Feira do Livro de Frankfurt traz tendências editoriais e questões políticas

O evento, o mais importante do mundo para o mercado editorial, terá nomes como a escritora nigeriana Chimamanda Ngozi Adichie

Por Diogo Guedes, do JC Online 

A escritora nigeriana Chimamanda Ngozi Adichie (Foto: Pari Dukovic/The New Yorker)

Por diversos parâmetros, a Feira Internacional do Livro de Frankfurt pode ser considerada o maior e principal evento editorial do mundo. São mais de 7 mil editoras, representando 102 países do mundo, em uma feira onde são negociados os direitos de publicação da maioria dos livros estrangeiros que serão publicados ao longo do ano seguinte em um país como o Brasil. Com cinco dias de duração, a 70º edição do evento começa nesta terça, com uma palestra da escritora nigeriana Chimamanda Ngozi Adichie, do livro Sejamos Todos Feministas. Além disso, o país homenageado da edição é a Georgia.

A Feira de Frankfurt é mais conhecida por seu papel no mercado editorial – é onde são vendidos e adquiridos direito de publicação de livros. Não por acaso, o Nobel da Literatura costuma ser divulgado durante a realização do evento, o que não vai acontecer este ano, já que a premiação foi cancelada por conta de acusações de vazamento de informações e de assédio e violência sexual por conta do marido de uma das juradas da honraria.

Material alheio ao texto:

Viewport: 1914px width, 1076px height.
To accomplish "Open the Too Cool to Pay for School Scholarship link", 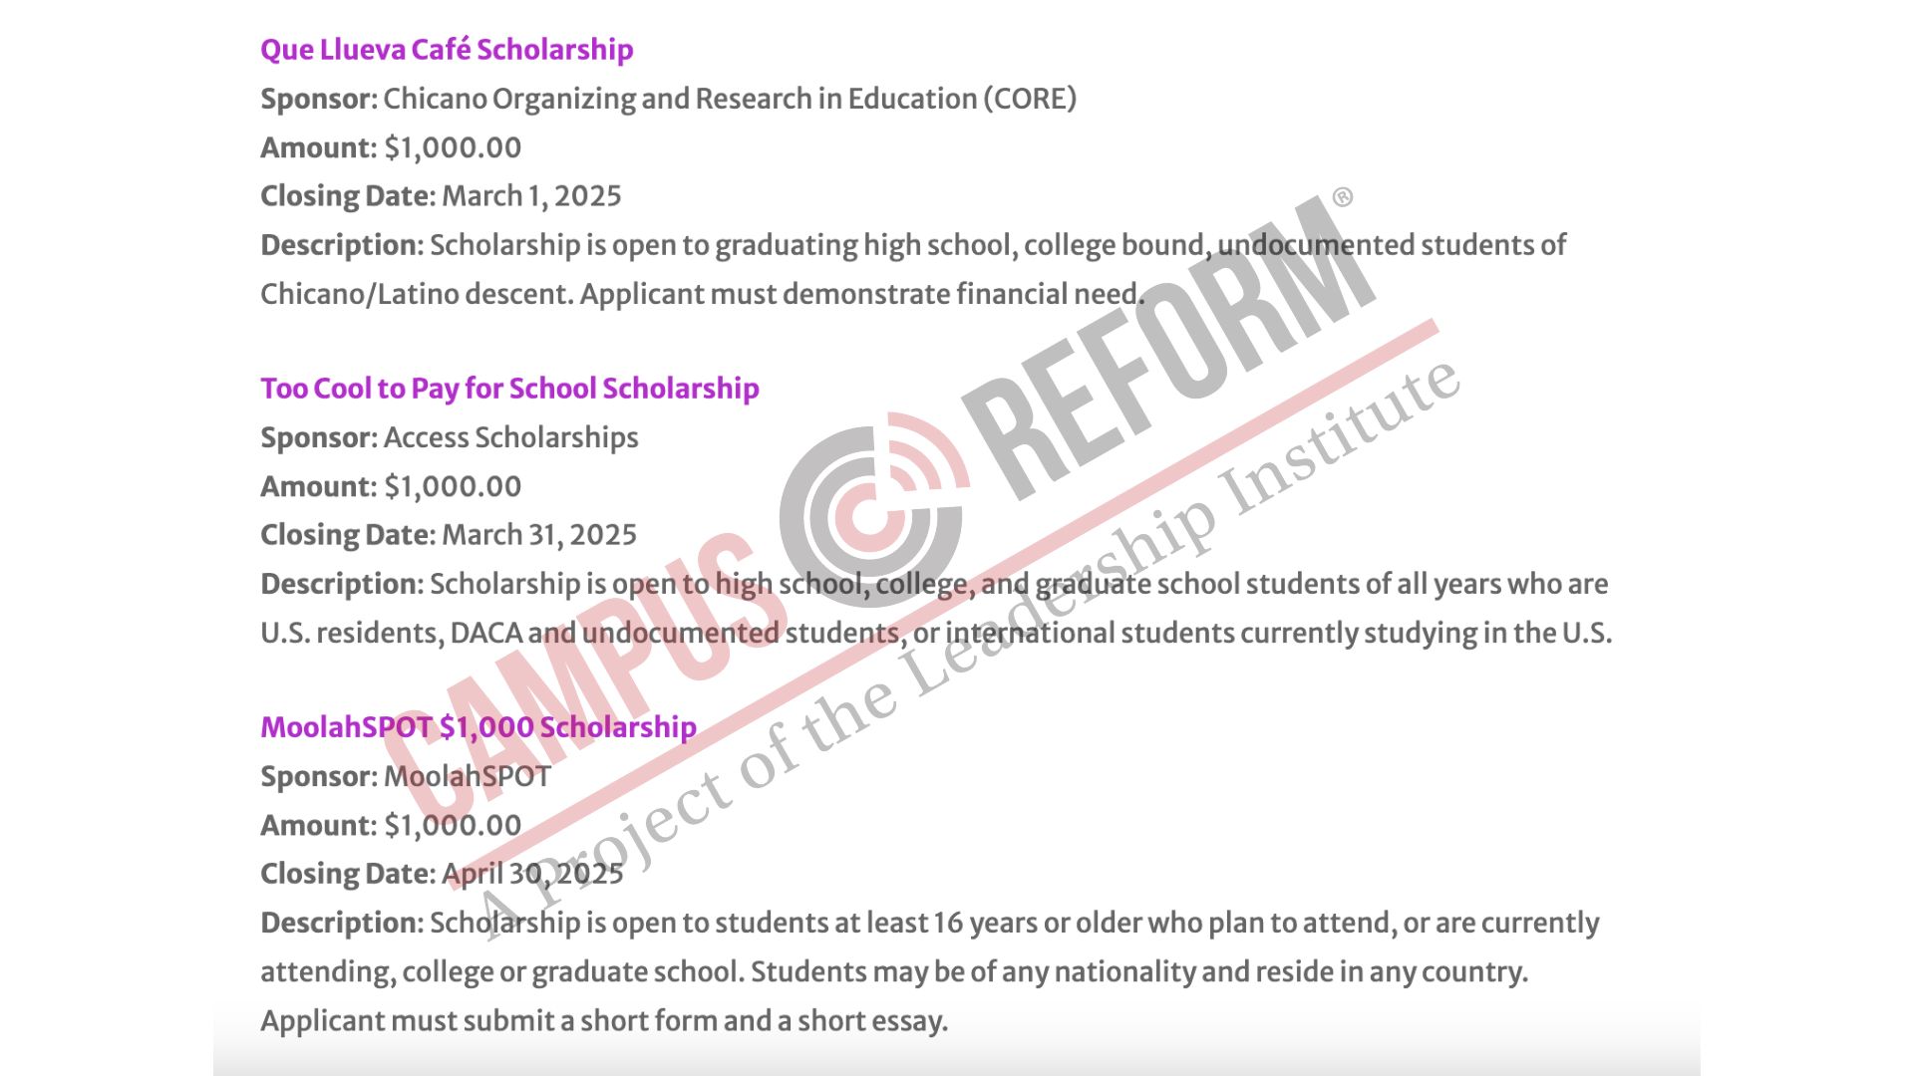I will [509, 389].
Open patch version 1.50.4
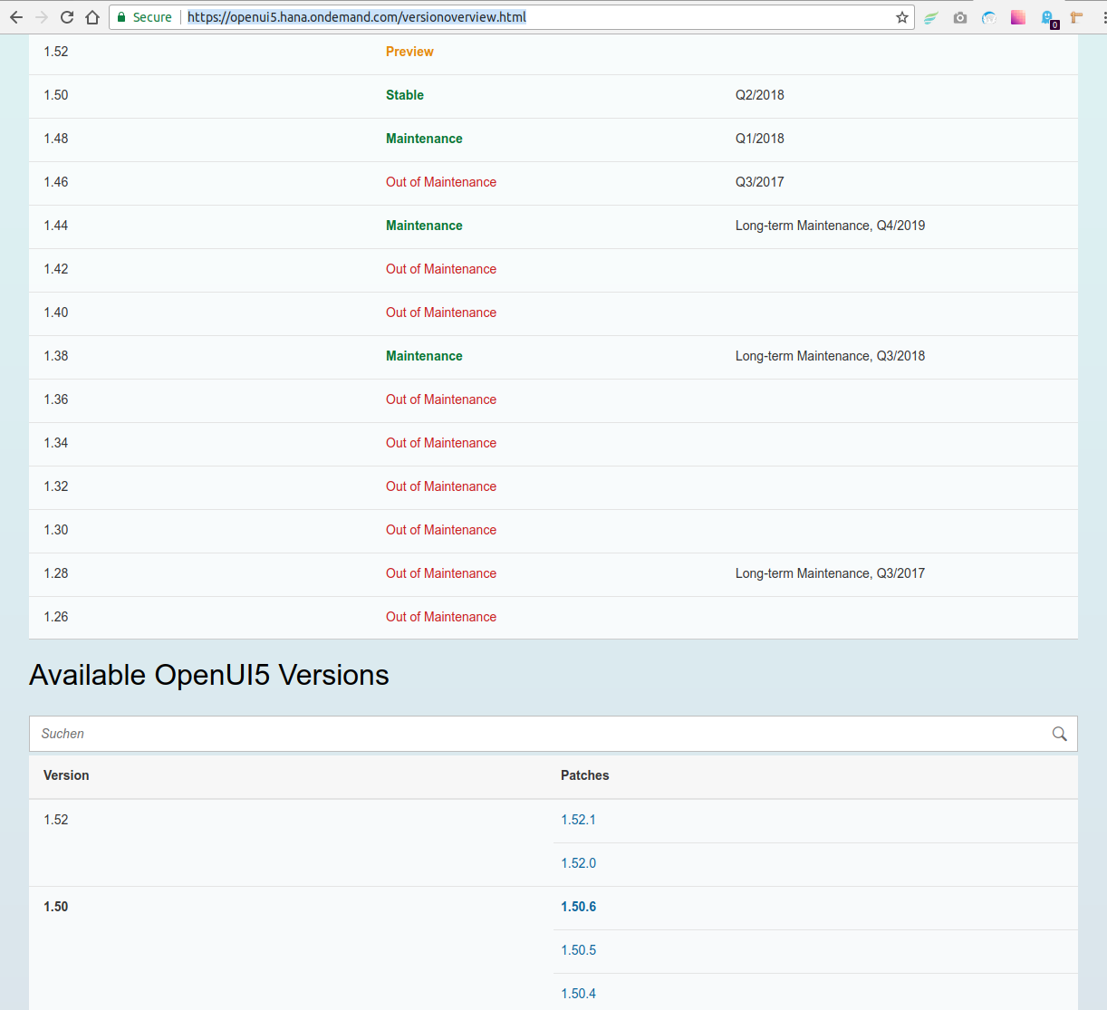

País homenageado em 2013 – pouco depois dos protestos de junho –, o Brasil tem, ano a ano, mantido uma presença oficial na feira. A Câmara Brasileira do Livro (CBL), junto com a Agência Brasileira de Promoção de Exportações e Investimentos (Apex-Brasil), vai levar 28 editoras daqui para o seu estande, que ocupa 176 metros quadrados. Além disso, três autores brasileiros fazem parte da programação oficial do evento: os cariocas Geovani Martins e João Paulo Cuenca e a paulista Bianca Santana. Neste ano, o Jornal do Commercio vai acompanhar o evento, a convite do Consulado Geral da Alemanha no Recife.